The student news site of Linfield University

The Linfield Review

The student news site of Linfield University

The Linfield Review

Parkour jumps out as a new trend

sprints off a wall
Freshman Lori McEwen’s friend Chris Walsh from Seattle sprints off a wall.

Parkour: the physical discipline of training to overcome any obstacle within one’s path by adapting one’s movements to the environment. Freshman Lori McEwen shares her insight about the sport she loves.

Imagine you are walking across campus and pass a brick wall, you suddenly see people vaulting over the barrier and launch off a nearby pole. You watch them jump onto a tree branch and dive into a sommersault across the grass. The new recreational trend: parkour.
Many people have never seen these gymnastic-like moves, but parkour is a new sport growing in popularity in countries across the world.
Freshman Lori McEwen learned about parkour when she was a sophomore in high school at Bishop Blanchet in Seattle.

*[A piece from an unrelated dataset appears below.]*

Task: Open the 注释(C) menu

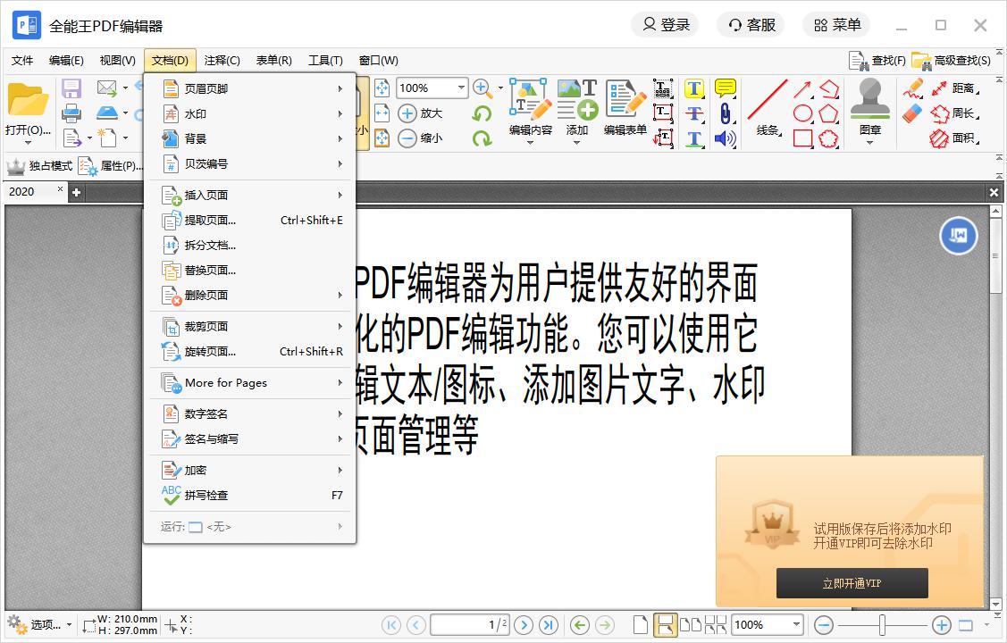Action: click(222, 61)
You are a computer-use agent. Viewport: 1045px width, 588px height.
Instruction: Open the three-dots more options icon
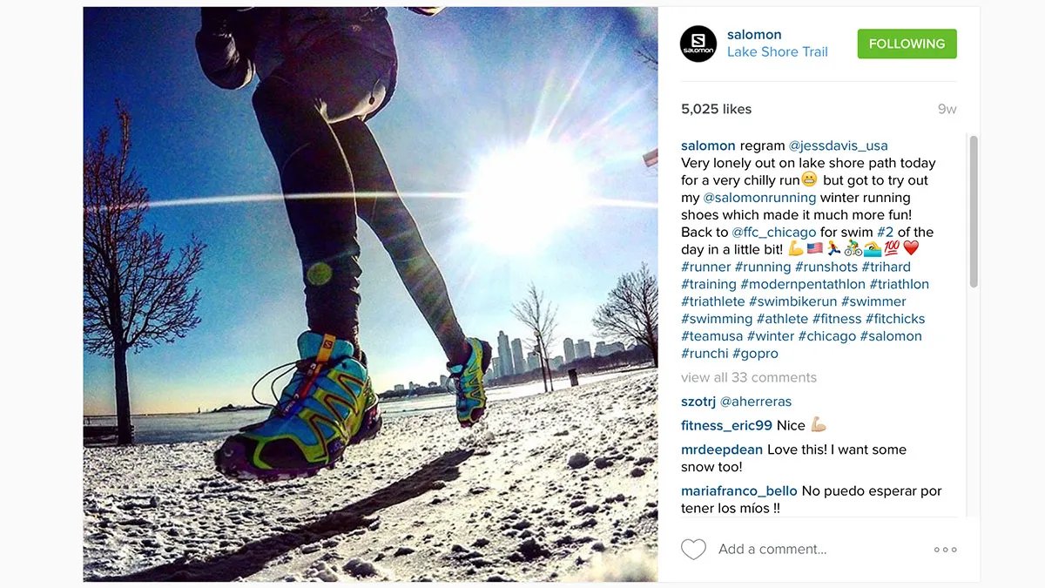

She watched classmates perform the stunts. When one of the students asked her to join, he told her to jump over a picnic table without using her hands. It took her about a week to learn the stunt, but she eventually got the hang of it and has been addicted to the sport ever since.
“It’s a whole different way of seeing things, and it’s a release,” McEwen said. “When I parkour, it’s like I can let go of everything that’s on my mind and just focus on my moves. I love that about parkour. It looks like a really physical sport, but it’s mentally challenging, too.”
Although McEwen has not participated in parkour much during her time at
Linfield, she said that she would love to find someone at school who shares the hobby. She described herself as clumsy, always falling up the stairs in high school, but she caught on to the physical sport.
In parkour, individuals use their bodies as a tool to get from one place to another in eccentric ways. They tumble, run or jump off obstacles such as bars, trees, buildings, roofs and anything else you can think of.
YouTube videos of parkour have skyrocketed in popularity. People of all ages are lacing up their tennis shoes and finding obstacles in their everyday paths to navigate over, under and through.
Parkour is comparable to free running, which is more focused on the aesthetics and movements of getting around obstacles rather than the simple activity of getting around at an eccentric angle. Parkour is also seen as a form of martial arts.
Parkour participants usually use urban areas and gyms to explore and catapult over obstacles.
Even though parkour is becoming more popular, parkour gyms are rare. A recently opened gym in Seattle has attracted a lot of newcomers.
Tyson Cecka, owner of Parkour
Visions in Seattle, was thrilled when his gym opened in late October 2009. The gym is the only one located on the West Coast.
Cecka has been practicing the sport for more than five years and started teaching about a year and a half ago. After seeing that many people were abusing the sport by being unsafe, he decided he wanted to open his own gym with friends to teach classes in a controlled environment using his own obstacles.
“The idea with the gym is that we are taking elements from outside, and we are using them under our roof,” he said. “We are also mixing in stuff that we wish we could see outside, like bars on the walls everywhere, walls you can climb, windows you can crawl through.”
Cecka says about 60 members have joined since the gym since it opened.
McEwen and her friends have not yet joined the gym because they are each away from their Seattle homes to attend school.
Cecka also recently started a female parkour class that has been attracting a lot of ladies. Each class averages about 10 people and includes both adults and children.
Cecka also said that each class is about preparing for a situation where you have to be able to get from one area to another, with body instincts strong enough to navigate around any obstacle.
“Parkour is just like how a rock climber sees a mountain,” he said. “They could take a trail around the side of the mountain, but instead they challenge themselves up the wall to get to the top. That’s why I love it so much. Every single day you go out and parkour, you can find something new to train, a new challenge. I’m not a fan of routine, I just go outside and jump on stuff.”

Lauren Ostrom
Features editor Lauren Ostrom can be reached at [email protected]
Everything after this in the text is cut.